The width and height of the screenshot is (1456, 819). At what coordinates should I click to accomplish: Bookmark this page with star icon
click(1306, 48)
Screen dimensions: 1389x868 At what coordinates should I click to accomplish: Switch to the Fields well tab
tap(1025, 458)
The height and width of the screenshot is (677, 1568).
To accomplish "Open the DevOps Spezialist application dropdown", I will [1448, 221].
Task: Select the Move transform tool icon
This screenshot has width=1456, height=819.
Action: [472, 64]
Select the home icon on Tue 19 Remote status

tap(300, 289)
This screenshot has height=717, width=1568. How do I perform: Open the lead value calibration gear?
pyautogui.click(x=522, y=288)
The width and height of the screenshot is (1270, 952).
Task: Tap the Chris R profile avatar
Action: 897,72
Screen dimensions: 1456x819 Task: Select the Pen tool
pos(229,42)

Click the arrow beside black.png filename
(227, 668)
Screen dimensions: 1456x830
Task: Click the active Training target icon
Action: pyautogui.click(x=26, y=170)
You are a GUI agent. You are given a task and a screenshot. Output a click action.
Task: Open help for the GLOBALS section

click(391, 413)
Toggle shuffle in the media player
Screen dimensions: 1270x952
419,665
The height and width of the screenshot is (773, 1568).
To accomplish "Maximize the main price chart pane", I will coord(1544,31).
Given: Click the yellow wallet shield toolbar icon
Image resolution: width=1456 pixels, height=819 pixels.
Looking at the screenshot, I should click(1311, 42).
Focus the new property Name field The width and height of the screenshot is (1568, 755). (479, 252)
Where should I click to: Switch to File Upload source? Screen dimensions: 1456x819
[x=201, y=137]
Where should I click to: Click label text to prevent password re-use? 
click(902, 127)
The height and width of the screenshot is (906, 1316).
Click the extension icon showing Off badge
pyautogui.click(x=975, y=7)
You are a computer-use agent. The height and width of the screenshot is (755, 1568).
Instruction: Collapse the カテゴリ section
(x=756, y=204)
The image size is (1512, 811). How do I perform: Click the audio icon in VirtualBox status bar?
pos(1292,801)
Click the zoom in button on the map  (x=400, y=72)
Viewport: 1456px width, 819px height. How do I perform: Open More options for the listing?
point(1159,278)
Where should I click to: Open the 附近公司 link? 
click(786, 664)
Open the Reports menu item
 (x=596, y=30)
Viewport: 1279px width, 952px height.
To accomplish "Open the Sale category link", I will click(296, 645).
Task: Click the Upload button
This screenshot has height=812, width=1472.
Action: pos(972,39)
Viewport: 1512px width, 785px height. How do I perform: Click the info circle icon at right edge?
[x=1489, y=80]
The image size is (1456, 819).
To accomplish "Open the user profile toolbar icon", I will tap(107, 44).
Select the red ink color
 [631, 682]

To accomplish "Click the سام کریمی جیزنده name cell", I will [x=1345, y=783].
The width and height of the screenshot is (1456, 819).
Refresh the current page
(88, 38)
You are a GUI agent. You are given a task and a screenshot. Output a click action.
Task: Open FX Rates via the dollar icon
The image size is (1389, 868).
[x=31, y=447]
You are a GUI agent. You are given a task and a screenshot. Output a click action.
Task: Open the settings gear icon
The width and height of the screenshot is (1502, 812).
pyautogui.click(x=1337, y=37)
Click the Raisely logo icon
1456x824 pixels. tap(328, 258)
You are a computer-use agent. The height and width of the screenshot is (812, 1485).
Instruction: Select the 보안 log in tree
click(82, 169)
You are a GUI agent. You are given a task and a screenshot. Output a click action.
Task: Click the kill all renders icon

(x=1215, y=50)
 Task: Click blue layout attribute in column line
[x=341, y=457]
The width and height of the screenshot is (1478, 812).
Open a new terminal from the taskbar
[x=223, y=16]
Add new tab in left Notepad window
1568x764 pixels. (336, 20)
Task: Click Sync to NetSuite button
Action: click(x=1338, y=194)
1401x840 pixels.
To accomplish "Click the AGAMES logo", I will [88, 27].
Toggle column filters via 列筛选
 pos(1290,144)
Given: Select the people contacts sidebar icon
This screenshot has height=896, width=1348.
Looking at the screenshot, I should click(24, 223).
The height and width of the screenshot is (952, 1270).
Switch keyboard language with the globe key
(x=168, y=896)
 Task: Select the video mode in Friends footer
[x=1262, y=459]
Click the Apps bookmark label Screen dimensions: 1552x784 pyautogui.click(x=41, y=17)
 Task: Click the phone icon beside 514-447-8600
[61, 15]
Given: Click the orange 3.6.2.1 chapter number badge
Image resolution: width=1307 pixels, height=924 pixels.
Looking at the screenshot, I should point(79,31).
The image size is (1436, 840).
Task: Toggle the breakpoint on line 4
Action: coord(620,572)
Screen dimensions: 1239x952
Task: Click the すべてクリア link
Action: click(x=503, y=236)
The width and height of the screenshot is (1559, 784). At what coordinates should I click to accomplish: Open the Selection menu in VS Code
##########
## [WORK TO COMPLETE]
Restate the records from above exactly as they read.

## [SOLUTION TO THIS EXERCISE]
The width and height of the screenshot is (1456, 819). At what coordinates should I click to accomplish: Bookmark this page with star icon
click(1306, 48)
Screen dimensions: 1389x868 At what coordinates should I click to accomplish: Switch to the Fields well tab
tap(1025, 458)
The height and width of the screenshot is (677, 1568).
To accomplish "Open the DevOps Spezialist application dropdown", I will [1448, 221].
Task: Select the Move transform tool icon
This screenshot has width=1456, height=819.
Action: [472, 64]
Select the home icon on Tue 19 Remote status

tap(300, 289)
This screenshot has height=717, width=1568. How do I perform: Open the lead value calibration gear?
pyautogui.click(x=522, y=288)
The width and height of the screenshot is (1270, 952).
Task: Tap the Chris R profile avatar
Action: 897,72
Screen dimensions: 1456x819 Task: Select the Pen tool
pos(229,42)

Click the arrow beside black.png filename
(227, 668)
Screen dimensions: 1456x830
Task: Click the active Training target icon
Action: pyautogui.click(x=26, y=170)
You are a GUI agent. You are given a task and a screenshot. Output a click action.
Task: Open help for the GLOBALS section

click(391, 413)
Toggle shuffle in the media player
Screen dimensions: 1270x952
419,665
The height and width of the screenshot is (773, 1568).
To accomplish "Maximize the main price chart pane", I will coord(1544,31).
Given: Click the yellow wallet shield toolbar icon
Image resolution: width=1456 pixels, height=819 pixels.
Looking at the screenshot, I should click(1311, 42).
Focus the new property Name field The width and height of the screenshot is (1568, 755). (479, 252)
Where should I click to: Switch to File Upload source? Screen dimensions: 1456x819
[x=201, y=137]
Where should I click to: Click label text to prevent password re-use? 
click(902, 127)
The height and width of the screenshot is (906, 1316).
Click the extension icon showing Off badge
pyautogui.click(x=975, y=7)
You are a computer-use agent. The height and width of the screenshot is (755, 1568).
Instruction: Collapse the カテゴリ section
(x=756, y=204)
The image size is (1512, 811). How do I perform: Click the audio icon in VirtualBox status bar?
pos(1292,801)
Click the zoom in button on the map  (x=400, y=72)
Viewport: 1456px width, 819px height. How do I perform: Open More options for the listing?
point(1159,278)
Where should I click to: Open the 附近公司 link? 
click(786, 664)
Open the Reports menu item
 (x=596, y=30)
Viewport: 1279px width, 952px height.
To accomplish "Open the Sale category link", I will click(296, 645).
Task: Click the Upload button
This screenshot has height=812, width=1472.
Action: pos(972,39)
Viewport: 1512px width, 785px height. How do I perform: Click the info circle icon at right edge?
[x=1489, y=80]
The image size is (1456, 819).
To accomplish "Open the user profile toolbar icon", I will tap(107, 44).
Select the red ink color
 [631, 682]

To accomplish "Click the سام کریمی جیزنده name cell", I will [x=1345, y=783].
The width and height of the screenshot is (1456, 819).
Refresh the current page
(88, 38)
You are a GUI agent. You are given a task and a screenshot. Output a click action.
Task: Open FX Rates via the dollar icon
The image size is (1389, 868).
[x=31, y=447]
You are a GUI agent. You are given a task and a screenshot. Output a click action.
Task: Open the settings gear icon
The width and height of the screenshot is (1502, 812).
pyautogui.click(x=1337, y=37)
Click the Raisely logo icon
1456x824 pixels. tap(328, 258)
You are a computer-use agent. The height and width of the screenshot is (812, 1485).
Instruction: Select the 보안 log in tree
click(82, 169)
You are a GUI agent. You are given a task and a screenshot. Output a click action.
Task: Click the kill all renders icon

(x=1215, y=50)
 Task: Click blue layout attribute in column line
[x=341, y=457]
The width and height of the screenshot is (1478, 812).
Open a new terminal from the taskbar
[x=223, y=16]
Add new tab in left Notepad window
1568x764 pixels. (336, 20)
Task: Click Sync to NetSuite button
Action: click(x=1338, y=194)
1401x840 pixels.
To accomplish "Click the AGAMES logo", I will [88, 27].
Toggle column filters via 列筛选
 pos(1290,144)
Given: Select the people contacts sidebar icon
This screenshot has height=896, width=1348.
Looking at the screenshot, I should click(24, 223).
The height and width of the screenshot is (952, 1270).
Switch keyboard language with the globe key
(x=168, y=896)
 Task: Select the video mode in Friends footer
[x=1262, y=459]
Click the Apps bookmark label Screen dimensions: 1552x784 pyautogui.click(x=41, y=17)
 Task: Click the phone icon beside 514-447-8600
[61, 15]
Given: Click the orange 3.6.2.1 chapter number badge
Image resolution: width=1307 pixels, height=924 pixels.
Looking at the screenshot, I should point(79,31).
The image size is (1436, 840).
Task: Toggle the breakpoint on line 4
Action: coord(620,572)
Screen dimensions: 1239x952
Task: Click the すべてクリア link
Action: click(x=503, y=236)
The width and height of the screenshot is (1559, 784). At what coordinates should I click to accomplish: Open the Selection menu in VS Code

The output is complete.